As illustrated above, the main concern with respect to the wounds on Plaintiff's heels was to ensure that they did not develop into an infection. With regard to the January 5, 2016 visit, the evidence confirms that Van Blargen took steps to mitigate the risk of infection by applying sterilizing solutions, while simultaneously noting that Plaintiff had a pending appointment with a podiatry specialist, who would further evaluate the wounds on his feet as well as the callus issues. (UdF 65.) In light of Van Blargen's evaluation concerning the condition of Plaintiff's cut, there is no evidence that the treatment was unreasonable under the circumstances. While Plaintiff may disagree or preferred other treatment, his disagreement and personal opinion are insufficient to establish that the treatment at the January 5, 2016 visit constituted deliberate indifference in violation of the Eighth Amendment. Accordingly, Defendant Van Blargen is entitled to judgment as a matter of law.
4. Defendant Physician Assistant Hitchman
Plaintiff contends that on December 17, 2015, he asked Defendant Hitchman for wound treatment and a referral to a specialist. (Sec. Am. Compl. at 8.) However, after conducting an examination, Hitchman failed to treat Plaintiff's wound and failed to refer him to a specialist. (Id.)

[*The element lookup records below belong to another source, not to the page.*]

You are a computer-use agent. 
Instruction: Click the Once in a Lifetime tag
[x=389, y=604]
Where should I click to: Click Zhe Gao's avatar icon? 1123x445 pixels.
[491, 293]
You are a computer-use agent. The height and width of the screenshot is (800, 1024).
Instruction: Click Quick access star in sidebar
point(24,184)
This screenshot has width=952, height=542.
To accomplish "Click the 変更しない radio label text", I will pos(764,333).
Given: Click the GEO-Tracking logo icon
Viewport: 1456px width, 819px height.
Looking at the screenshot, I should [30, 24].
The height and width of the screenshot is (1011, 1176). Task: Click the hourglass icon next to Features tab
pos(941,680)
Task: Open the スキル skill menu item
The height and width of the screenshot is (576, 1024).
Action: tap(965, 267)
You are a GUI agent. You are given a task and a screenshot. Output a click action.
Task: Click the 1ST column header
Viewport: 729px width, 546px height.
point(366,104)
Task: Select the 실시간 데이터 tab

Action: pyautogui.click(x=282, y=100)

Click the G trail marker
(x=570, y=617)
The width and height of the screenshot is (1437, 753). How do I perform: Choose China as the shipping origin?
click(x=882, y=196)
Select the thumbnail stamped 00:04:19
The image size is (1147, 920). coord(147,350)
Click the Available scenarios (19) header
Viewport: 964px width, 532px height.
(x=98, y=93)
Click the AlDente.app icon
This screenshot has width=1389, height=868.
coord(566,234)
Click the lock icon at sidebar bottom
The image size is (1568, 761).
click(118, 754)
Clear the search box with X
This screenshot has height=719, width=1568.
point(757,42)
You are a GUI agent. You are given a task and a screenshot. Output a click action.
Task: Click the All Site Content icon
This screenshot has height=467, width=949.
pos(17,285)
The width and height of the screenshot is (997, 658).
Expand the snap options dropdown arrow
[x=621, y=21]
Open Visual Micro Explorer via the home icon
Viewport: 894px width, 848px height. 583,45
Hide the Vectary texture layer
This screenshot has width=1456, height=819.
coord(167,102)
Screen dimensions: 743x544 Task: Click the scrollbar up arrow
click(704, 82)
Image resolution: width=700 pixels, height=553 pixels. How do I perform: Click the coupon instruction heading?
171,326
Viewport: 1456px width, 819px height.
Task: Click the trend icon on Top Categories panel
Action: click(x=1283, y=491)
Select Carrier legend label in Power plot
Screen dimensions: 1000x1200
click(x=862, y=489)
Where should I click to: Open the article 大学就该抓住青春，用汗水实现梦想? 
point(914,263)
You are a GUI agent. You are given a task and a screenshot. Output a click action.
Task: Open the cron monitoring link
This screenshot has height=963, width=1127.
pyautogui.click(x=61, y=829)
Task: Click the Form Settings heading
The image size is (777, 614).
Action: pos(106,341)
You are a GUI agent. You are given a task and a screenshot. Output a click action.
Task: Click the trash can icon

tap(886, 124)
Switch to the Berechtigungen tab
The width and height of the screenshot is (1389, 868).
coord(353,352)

It is undisputed that on December 17, 2015, in his capacity as a physician assistant, Hitchman saw Plaintiff for a medical visit, which was prompted by Plaintiff's complaint pertaining to reported difficulties ambulating due to lower body pain. (UdF 75.) During the December 17, 2015 visit, Hitchman conducted a physical examination of Plaintiff, examining his chest and back area, which revealed no bruising or abrasions. (UdF 76.) Plaintiff presented as having an unsteady gait and balance. (UdF 77.) From the physical examination on December 17, 2015, Hitchman observed that Plaintiff's gait appeared extremely deliberate and erratic, and objective findings from a strength examination revealed that Plaintiff could ambulate satisfactorily. (UdF 78.) Based on his observations, findings, and assessments during the December 17, 2015 visit, Hitchman had significant reservations about the way Plaintiff attempted to present himself during the visit, and concluded that inconsistencies between Plaintiff's attempted presentation and the objective findings from the physical examination reflected manipulative behavior on Plaintiff's part. (UdF 79.) Hitchman concluded that Plaintiff had minimal-to-no mobility impairment and, therefore, rescinded the wheelchair accommodation. (UdF 80.) Hitchman advised Plaintiff to wear his orthotic shoes, and referred Plaintiff to his primary care physician for further determination. (UdF 81.)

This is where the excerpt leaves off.